We can also use Hydra to perform an RDP password spray attack.

hydra -L usernames.txt -p 'password123' <IP> rdp

We can RDP into the target system using the rdesktop client or xfreerdp client with valid credentials.

rdesktop -u admin -p password123 <IP>

Protocol Specific Attacks

RDP Session Hijacking

If a user is connected via RDP to our compromised machine, we can hijack the user's remote desktop session to escalate our privileges and impersonate the account. In an Active Directory environment, this could result in us taking over a Domain Admin account or furthering our access within the domain.

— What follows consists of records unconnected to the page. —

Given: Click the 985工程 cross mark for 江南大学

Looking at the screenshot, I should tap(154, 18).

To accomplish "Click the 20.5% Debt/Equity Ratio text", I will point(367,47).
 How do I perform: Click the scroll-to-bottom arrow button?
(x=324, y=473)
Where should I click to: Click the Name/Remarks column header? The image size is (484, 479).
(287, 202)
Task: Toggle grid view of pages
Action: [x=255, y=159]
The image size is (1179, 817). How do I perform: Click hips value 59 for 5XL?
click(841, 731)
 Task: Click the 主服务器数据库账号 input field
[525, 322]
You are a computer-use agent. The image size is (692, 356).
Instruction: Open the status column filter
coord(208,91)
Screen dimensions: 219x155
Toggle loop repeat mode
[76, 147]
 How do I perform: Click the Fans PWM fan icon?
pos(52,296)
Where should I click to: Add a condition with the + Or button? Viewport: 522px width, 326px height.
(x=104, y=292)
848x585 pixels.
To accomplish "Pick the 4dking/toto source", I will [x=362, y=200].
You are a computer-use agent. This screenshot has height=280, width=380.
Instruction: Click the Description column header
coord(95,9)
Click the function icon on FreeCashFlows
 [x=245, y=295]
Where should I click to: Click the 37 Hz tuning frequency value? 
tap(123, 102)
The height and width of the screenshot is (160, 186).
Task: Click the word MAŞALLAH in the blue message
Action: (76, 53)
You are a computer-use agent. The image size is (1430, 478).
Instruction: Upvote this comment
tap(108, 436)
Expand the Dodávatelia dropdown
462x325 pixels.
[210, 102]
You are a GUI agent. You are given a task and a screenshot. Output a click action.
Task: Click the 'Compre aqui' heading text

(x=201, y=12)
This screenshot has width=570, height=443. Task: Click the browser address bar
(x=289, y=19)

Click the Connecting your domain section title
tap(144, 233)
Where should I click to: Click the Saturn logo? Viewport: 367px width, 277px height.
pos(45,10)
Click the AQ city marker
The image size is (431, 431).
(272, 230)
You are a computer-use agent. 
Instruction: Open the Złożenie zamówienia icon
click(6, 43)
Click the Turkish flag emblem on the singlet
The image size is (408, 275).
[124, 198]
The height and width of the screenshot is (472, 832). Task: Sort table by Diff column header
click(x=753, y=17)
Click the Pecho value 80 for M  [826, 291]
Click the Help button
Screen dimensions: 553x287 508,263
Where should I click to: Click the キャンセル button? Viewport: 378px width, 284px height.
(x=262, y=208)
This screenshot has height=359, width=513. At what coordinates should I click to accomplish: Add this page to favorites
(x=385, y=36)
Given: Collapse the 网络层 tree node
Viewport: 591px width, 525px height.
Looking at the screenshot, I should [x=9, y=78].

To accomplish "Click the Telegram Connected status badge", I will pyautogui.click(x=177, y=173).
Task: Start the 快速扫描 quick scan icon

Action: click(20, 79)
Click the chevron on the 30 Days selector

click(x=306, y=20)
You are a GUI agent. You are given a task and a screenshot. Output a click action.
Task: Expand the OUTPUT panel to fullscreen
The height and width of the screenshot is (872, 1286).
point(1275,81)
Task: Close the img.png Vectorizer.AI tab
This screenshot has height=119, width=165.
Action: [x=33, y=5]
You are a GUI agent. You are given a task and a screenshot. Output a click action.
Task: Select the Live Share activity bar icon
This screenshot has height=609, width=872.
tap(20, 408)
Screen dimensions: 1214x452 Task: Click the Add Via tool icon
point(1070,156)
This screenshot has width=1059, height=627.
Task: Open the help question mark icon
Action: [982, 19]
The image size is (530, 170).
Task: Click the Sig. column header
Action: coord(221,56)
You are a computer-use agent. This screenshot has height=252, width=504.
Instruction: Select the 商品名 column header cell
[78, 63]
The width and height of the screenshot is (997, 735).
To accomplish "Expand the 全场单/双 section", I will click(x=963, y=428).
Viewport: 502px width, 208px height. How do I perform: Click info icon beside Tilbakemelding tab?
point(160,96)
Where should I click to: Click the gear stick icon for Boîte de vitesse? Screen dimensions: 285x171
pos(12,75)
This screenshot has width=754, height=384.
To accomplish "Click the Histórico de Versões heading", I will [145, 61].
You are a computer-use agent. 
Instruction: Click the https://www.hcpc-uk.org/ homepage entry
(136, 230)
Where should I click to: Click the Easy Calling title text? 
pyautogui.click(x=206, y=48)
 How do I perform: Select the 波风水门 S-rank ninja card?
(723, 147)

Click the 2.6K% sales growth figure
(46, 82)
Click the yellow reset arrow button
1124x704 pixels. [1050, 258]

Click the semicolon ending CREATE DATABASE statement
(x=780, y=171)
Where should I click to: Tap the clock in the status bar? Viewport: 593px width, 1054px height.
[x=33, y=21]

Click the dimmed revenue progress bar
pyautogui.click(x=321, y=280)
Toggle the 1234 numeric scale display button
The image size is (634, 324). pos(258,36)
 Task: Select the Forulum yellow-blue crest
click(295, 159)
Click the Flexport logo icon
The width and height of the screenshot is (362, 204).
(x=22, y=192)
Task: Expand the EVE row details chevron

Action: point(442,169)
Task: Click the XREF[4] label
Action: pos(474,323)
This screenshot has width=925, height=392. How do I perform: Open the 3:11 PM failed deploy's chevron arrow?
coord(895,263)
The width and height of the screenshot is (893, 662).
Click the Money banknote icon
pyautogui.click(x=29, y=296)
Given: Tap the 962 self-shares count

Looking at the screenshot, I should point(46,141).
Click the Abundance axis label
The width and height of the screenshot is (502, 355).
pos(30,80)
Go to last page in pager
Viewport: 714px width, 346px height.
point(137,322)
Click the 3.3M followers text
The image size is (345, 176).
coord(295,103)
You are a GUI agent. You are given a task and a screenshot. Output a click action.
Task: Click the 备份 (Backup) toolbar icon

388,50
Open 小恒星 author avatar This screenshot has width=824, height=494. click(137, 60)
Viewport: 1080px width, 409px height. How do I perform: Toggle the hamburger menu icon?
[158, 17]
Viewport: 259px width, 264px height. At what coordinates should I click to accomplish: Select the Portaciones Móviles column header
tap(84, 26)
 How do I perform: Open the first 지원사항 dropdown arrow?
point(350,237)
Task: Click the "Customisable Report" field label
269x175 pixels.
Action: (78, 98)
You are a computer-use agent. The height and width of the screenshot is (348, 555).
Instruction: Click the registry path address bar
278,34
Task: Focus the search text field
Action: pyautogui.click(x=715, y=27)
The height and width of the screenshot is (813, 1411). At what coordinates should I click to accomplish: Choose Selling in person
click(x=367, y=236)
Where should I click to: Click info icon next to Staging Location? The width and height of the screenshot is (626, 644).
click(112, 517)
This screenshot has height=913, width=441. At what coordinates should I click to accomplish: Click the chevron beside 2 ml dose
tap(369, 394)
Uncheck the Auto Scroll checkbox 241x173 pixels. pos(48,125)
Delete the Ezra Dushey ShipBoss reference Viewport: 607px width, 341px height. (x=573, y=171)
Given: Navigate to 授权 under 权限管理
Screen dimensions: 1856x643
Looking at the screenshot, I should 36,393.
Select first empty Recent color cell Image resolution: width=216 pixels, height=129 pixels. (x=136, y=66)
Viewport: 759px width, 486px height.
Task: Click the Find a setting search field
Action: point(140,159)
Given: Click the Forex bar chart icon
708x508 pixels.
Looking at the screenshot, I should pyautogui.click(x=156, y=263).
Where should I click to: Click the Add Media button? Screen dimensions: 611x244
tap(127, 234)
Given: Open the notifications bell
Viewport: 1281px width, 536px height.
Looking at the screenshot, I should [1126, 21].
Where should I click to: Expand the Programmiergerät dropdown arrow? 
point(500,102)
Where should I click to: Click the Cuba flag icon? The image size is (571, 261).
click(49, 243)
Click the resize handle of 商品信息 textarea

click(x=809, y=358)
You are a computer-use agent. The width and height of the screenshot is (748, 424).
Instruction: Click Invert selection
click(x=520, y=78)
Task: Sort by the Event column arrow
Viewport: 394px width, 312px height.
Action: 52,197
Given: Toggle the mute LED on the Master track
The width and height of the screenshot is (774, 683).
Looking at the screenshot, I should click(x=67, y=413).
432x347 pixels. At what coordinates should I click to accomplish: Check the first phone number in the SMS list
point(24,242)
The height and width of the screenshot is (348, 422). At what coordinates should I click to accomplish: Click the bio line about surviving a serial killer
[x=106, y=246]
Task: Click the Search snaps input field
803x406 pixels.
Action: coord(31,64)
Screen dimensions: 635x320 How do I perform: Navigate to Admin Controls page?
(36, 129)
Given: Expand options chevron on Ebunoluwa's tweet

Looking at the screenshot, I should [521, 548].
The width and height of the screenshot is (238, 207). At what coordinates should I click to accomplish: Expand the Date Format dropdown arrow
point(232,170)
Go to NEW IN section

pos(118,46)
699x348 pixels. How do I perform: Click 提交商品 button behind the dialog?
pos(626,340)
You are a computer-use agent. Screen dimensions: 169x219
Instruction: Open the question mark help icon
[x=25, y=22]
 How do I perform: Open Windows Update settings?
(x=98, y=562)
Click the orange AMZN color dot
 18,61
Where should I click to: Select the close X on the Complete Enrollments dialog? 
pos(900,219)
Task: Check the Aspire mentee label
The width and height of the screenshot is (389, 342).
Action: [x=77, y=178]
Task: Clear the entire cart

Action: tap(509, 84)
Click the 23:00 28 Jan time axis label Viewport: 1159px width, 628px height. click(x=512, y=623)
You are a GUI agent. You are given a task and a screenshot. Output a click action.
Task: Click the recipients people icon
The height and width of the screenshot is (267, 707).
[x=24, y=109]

Find the logged in sessions by using:

query user

To successfully impersonate a user without their password, we need to have SYSTEM privileges and use the Microsoft tscon.exe binary that enables users to connect to another desktop session.

tscon #{TARGET_SESSION_ID} /dest:#{OUR_SESSION_NAME}

If we have local administrator privileges, we can use several methods to obtain SYSTEM privileges, such as PsExec or Mimikatz. A simple trick is to create a Windows service that, by default, will run as Local System and will execute any binary with SYSTEM privileges. We will use Microsoft sc.exe binary.

sc.exe create sessionhijack binpath="cmd.exe /k tscon <my_sesssion_id> /dest:<target_session_name>"
net start sessionhijack

PtH RDP

There are a few caveats to this attack:

• Restricted Admin Mode, which is disabled by default, should be enabled on the target host; otherwise, we will be prompted with the following error:

This can be enabled by adding a new registry key DisableRestrictedAdmin (REG_DWORD) under HKEY_LOCAL_MACHINE\System\CurrentControlSet\Control\Lsa. It can be done using the following command:

reg add HKLM\System\CurrentControlSet\Control\Lsa /t REG_DWORD /v DisableRestrictedAdmin /d 0x0 /f

Once the registry key is added, we can use xfreerdp with the option /pth to gain RDP access:

xfreerdp /v:<IP> /u:lewen /pth:<Hash>

If it works, we'll now be logged in via RDP as the target user without knowing their cleartext password.

Keep in mind that this will not work against every Windows system we encounter, but it is always worth trying in a situation where we have an NTLM hash, know the user has RDP rights against a machine or set of machines, and GUI access would benefit us in some ways towards fulfilling the goal of our assessment.